もちろんテレビや新聞、ラジオの情報は今も力を持っていますが、誰かがツイッター上で発信した情報が拡散されたり、専門家がブログで書くことを信頼している人もいます。個人のブログでYouTubeを引用したり、ツイッターにアップしたり、メディアミックスも進んでいる。現在の情報はビュッフェスタイルですよね。高級料理もB級グルメもあって、自由に選べるという時代です。
多様で便利ではあるんだけど、1人1人がジャーナリストにならなきゃいけないし、プロデューサーにならなきゃいけないのだと思います。さらにコロナによって外出できない状態になって、テクノロジーが力を持つようになっています。これが平成初期以前に起きていたら、そうはならなかったと思いますが、一方で、情報ソースが少なかったら国民ももっとすんなりと政府の指示を聞いたかもしれない。

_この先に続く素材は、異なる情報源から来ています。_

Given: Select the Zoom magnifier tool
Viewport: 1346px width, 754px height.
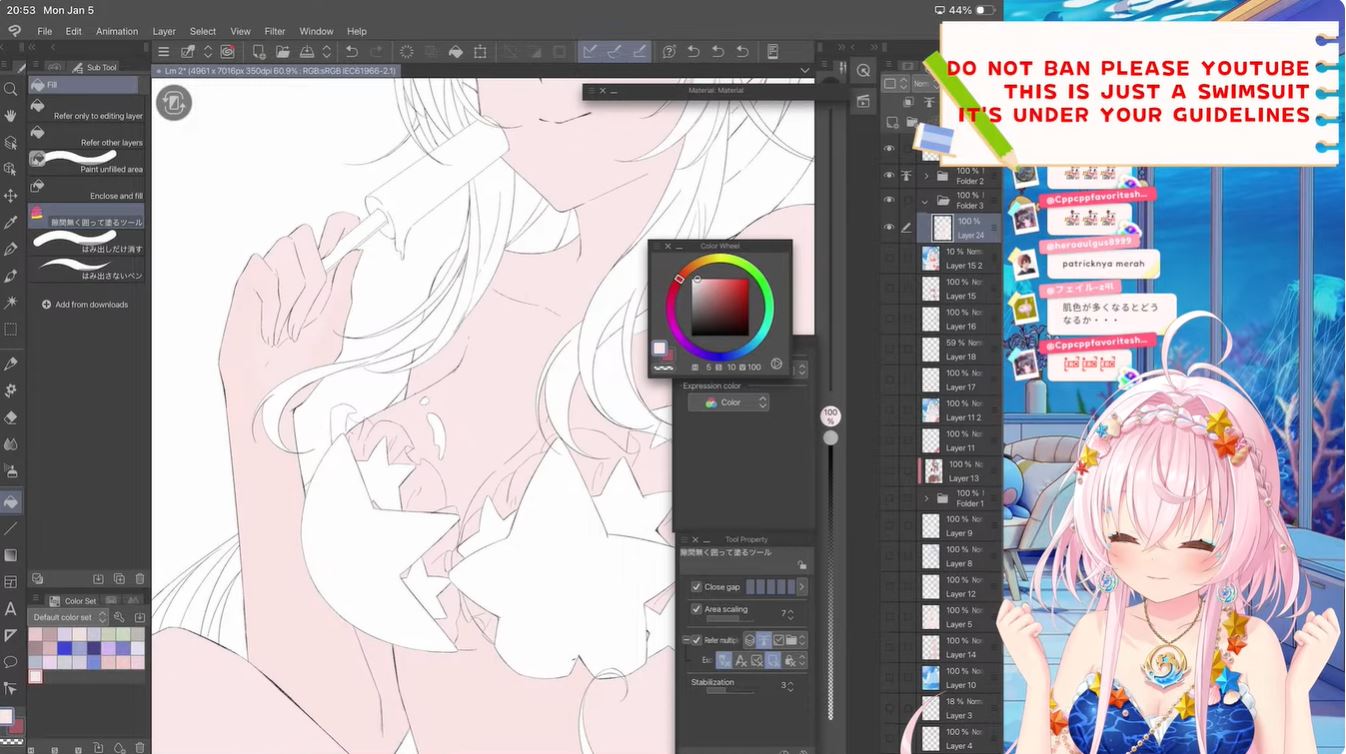Looking at the screenshot, I should (11, 89).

今は情報が双方向になり、無数の考え方が表に出てきているし、多すぎて追えなくなっていて、声が大きい人に「それでいいや」って乗っかったり、自分が非難されない情報を支持するようになってきていると感じます。
ここ30、40年ぐらいの間、マスメディアはわかりやすく伝える工夫をしてきたと思います。例えばテレビでは、テロップや字幕スーパーを出したり、ワイプを使ったり、図解したり。わかりやすいかたちで情報が出てくるのはものすごく良い文化だと思いますが、与えすぎてきたんじゃないか。個性や判断能力を奪って、結果的に格差を生んでしまったんじゃないかとさえ思ってしまいます。
緊急事態宣言が5月末まで延長されましたが、これから時間が経っても「はい、終わり!」と以前の生活に戻るようなことはないでしょうね。今、企業で行われているZoom会議は今後も続けられそうだし、テレビ番組のリモート出演も定着するかもしれません。まあ、ネットでできることをテレビでやっているだけだという批判もありますが。情報を自分で分析したり、それがズレていたとわかったら方向修正したり、そういう力が必要なんだと思います。匿名のSNSで裏アカを作ったり、ネットニュースのコメント欄で人を叩いたり、炎上に乗っかったりしているのはただのストレス発散ですよ。この状況になって改めて、自分で選択するという力を磨かなきゃいけないなと思っています。